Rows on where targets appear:
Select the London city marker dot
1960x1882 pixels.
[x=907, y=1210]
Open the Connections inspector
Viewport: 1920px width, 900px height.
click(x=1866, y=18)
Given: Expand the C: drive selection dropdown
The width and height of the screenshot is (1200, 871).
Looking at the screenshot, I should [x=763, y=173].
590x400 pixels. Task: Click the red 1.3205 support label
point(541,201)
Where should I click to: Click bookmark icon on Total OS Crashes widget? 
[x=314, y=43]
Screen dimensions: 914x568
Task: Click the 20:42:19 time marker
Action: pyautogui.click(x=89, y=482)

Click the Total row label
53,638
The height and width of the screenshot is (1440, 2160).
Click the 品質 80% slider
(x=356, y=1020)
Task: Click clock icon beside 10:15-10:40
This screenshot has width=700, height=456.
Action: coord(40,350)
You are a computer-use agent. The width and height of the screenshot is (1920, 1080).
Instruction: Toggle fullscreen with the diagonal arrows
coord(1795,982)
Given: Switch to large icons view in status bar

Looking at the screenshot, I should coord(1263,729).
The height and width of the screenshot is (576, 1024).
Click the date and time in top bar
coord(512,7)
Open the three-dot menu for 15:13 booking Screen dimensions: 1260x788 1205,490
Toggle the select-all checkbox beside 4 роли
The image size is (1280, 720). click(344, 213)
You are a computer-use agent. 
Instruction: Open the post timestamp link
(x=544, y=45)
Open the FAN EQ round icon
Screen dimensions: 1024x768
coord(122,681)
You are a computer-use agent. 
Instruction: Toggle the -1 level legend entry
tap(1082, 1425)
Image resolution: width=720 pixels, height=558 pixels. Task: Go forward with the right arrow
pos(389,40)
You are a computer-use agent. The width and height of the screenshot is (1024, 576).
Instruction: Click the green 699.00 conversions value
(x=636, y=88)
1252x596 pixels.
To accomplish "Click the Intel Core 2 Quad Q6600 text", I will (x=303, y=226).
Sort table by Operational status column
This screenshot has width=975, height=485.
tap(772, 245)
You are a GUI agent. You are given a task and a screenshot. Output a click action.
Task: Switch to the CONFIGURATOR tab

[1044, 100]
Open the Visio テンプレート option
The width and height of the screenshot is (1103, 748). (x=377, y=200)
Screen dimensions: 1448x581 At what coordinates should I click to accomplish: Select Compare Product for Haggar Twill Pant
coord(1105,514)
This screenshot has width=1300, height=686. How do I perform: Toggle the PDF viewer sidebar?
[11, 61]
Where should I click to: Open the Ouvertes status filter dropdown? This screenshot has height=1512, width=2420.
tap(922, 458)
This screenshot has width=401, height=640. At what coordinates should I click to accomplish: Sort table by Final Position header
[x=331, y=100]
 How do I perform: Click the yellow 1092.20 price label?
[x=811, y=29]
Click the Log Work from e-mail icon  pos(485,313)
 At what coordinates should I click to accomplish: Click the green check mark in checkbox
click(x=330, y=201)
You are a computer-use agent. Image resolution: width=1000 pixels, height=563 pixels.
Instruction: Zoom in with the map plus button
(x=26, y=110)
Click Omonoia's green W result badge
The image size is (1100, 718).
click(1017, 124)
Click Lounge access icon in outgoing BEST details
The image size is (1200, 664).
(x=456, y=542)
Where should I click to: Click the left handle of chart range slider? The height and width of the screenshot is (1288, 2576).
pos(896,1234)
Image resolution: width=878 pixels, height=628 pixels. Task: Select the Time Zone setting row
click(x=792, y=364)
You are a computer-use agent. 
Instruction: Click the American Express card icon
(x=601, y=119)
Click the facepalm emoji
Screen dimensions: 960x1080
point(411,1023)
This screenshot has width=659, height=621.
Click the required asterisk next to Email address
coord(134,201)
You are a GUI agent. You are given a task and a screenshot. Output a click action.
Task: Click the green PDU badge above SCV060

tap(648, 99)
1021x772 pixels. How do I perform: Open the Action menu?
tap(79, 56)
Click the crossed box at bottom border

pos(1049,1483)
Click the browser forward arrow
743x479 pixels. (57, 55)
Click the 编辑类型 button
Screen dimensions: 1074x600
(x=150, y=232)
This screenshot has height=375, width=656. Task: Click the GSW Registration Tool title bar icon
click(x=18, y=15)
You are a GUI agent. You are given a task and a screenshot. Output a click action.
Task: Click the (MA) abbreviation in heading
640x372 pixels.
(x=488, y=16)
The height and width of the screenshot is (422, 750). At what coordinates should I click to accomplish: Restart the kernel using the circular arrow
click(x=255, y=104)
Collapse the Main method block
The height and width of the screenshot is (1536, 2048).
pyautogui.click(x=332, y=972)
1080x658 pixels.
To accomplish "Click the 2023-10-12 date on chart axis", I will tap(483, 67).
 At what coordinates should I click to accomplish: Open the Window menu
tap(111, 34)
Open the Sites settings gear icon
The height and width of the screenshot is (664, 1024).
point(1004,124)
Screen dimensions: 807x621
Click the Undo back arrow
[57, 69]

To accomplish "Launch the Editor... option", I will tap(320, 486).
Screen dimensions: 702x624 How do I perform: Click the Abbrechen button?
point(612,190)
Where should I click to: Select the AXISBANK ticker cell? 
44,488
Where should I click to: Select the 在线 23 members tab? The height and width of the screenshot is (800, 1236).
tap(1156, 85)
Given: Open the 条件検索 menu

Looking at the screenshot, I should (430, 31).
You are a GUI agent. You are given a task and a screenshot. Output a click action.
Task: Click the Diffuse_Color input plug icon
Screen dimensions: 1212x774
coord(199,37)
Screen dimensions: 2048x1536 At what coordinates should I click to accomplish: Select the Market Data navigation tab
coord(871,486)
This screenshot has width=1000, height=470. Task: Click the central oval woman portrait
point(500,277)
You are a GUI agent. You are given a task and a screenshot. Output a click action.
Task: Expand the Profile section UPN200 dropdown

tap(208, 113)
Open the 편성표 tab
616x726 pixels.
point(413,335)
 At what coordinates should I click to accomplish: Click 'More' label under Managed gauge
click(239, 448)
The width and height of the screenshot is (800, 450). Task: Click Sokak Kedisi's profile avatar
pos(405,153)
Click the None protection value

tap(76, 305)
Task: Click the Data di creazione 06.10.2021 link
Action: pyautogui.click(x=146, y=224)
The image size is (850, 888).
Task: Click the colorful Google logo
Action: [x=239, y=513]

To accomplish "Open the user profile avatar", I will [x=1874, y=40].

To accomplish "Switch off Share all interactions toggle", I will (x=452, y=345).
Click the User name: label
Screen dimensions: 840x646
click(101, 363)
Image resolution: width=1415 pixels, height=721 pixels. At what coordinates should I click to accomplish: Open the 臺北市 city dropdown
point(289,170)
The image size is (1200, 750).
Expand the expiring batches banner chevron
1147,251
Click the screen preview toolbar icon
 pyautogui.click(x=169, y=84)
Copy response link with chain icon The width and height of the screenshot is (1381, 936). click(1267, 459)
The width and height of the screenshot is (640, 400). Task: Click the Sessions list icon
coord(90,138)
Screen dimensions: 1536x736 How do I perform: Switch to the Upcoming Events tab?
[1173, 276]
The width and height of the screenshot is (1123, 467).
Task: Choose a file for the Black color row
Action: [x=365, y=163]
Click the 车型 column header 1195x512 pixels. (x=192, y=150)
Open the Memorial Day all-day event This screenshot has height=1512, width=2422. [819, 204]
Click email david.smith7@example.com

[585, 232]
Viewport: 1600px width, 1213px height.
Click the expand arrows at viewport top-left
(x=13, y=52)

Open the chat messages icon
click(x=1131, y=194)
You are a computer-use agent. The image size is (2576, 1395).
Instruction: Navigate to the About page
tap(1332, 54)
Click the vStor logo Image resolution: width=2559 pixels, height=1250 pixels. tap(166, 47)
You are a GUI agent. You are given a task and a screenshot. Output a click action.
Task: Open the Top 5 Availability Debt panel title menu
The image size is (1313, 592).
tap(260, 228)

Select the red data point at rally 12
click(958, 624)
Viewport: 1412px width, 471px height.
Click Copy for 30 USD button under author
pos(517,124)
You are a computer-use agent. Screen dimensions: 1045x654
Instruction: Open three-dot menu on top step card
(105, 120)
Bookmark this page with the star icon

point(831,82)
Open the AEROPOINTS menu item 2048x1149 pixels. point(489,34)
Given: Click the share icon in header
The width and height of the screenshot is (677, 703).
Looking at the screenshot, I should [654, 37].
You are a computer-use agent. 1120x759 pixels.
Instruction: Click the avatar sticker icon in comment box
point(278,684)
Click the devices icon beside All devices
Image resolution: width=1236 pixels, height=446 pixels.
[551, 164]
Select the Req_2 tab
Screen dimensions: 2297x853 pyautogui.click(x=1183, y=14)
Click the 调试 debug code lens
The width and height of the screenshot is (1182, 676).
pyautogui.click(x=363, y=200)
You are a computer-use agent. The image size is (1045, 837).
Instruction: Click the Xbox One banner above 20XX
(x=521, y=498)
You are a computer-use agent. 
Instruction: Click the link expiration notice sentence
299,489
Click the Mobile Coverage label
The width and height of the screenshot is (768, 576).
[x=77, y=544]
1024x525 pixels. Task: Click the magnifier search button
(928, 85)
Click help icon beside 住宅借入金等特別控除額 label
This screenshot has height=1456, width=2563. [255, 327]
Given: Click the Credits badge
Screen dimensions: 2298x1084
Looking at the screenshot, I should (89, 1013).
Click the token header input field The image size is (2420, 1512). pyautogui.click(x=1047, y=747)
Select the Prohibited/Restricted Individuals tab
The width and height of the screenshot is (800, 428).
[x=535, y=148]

GIVEN REQUEST: Retype the stretch of rows from the line containing "Image resolution: width=720" through the line containing "[1044, 100]", keeping every character unchanged.

RESPONSE TO THIS TASK:
Image resolution: width=720 pixels, height=558 pixels. Task: Go forward with the right arrow
pos(389,40)
You are a computer-use agent. The width and height of the screenshot is (1024, 576).
Instruction: Click the green 699.00 conversions value
(x=636, y=88)
1252x596 pixels.
To accomplish "Click the Intel Core 2 Quad Q6600 text", I will (x=303, y=226).
Sort table by Operational status column
This screenshot has width=975, height=485.
tap(772, 245)
You are a GUI agent. You are given a task and a screenshot. Output a click action.
Task: Switch to the CONFIGURATOR tab

[1044, 100]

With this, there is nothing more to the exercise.